2007: “Building Prosperity” looked at the fiscal impact of community colleges on communities; many tribal colleges are among the top employers in the area. The Summer issue on health featured Fort Peck Community College’s Wellness Center. If students are sick, they won’t come to class. Utne Reader cited TCJ’s health issue. In the Fall issue, a college president said he didn’t want to work in a tractor shed and beg for money so he went to college. Yet, as president, his office is a renovated tractor shed, and he has to raise funds! TCJ reaped awards: Second in general excellence from the Native American Journalists Association. The Society of National Association Publications (SNAP) gave its gold award to Richard B. Williams for his column on Indian genius and honored Nakota Designs for a cover illustration.

2008: The Spring issue explored identity, including the names of tribal colleges. At intertribal colleges such as Haskell Indian Nations University, they strive to represent a multitude of cultures. In the Summer issue, assessment was compared with the Three Sisters: corn, beans, and squash. The media issue included Oglala Lakota College, which produces traditional stories in the Lakota language, following the Sesame Street model. White Earth Tribal and Community College stresses a person’s relationship to the Earth; it’s easier to take care of something you love. For a second year, TCJ won national accolades: SNAP presented a gold award to Michael Thompson for his feature article and a bronze award to Tina Deschenie in the editorial category.

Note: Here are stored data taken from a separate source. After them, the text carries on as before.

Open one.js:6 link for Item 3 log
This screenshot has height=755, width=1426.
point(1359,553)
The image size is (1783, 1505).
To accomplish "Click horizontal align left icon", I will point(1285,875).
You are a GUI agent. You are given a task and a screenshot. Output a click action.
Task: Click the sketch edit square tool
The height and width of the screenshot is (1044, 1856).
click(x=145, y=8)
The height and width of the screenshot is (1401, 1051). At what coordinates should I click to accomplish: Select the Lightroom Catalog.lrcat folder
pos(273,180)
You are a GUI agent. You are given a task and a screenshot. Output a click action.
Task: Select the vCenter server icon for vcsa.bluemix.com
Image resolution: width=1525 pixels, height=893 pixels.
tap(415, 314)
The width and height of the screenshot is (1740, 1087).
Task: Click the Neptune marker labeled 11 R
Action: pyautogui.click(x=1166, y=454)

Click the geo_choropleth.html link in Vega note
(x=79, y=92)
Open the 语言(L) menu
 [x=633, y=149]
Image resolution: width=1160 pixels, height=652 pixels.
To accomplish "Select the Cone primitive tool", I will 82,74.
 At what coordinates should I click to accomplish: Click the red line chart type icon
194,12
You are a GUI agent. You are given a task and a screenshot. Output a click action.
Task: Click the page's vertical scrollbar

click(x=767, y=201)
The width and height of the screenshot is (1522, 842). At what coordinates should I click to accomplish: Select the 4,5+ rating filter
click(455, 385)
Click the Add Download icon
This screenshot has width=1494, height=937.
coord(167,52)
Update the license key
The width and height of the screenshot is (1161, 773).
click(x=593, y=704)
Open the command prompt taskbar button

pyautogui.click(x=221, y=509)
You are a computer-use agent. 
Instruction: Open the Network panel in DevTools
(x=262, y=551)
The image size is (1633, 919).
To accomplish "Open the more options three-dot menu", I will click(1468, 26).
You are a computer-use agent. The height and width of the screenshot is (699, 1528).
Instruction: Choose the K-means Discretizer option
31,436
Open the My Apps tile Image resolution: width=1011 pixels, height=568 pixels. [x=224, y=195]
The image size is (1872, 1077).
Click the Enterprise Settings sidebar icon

2009: 20th Anniversary Year While sports programs have long existed at tribal colleges, the Spring issue was the first to look at the various team sports being offered. Even without big scholarships tribal college athletes proved their love for their game. None lost sight of the ultimate win: a college degree. Diné College’s cross-country team brought home national collegiate titles, attracting runners from as far away as Kenya. At Navajo Technical College, a rodeo team member turned professional. In the Summer issue, eight of the 37 tribal college presidents discussed leadership. Carrie Billy, AIHEC president and CEO, said, “Helping to change Indian Country in a good way – to strengthen it and strengthen tribal nations – that is the whole vision of AIHEC.”

Patty Talahongva, Hopi/Tewa, is an award-winning freelance writer based in Arizona. Her career has included TV newscast producing, documentaries, radio newswriting and print reporting for both newspapers and magazines. She has been on both sides of the camera as well as the microphone.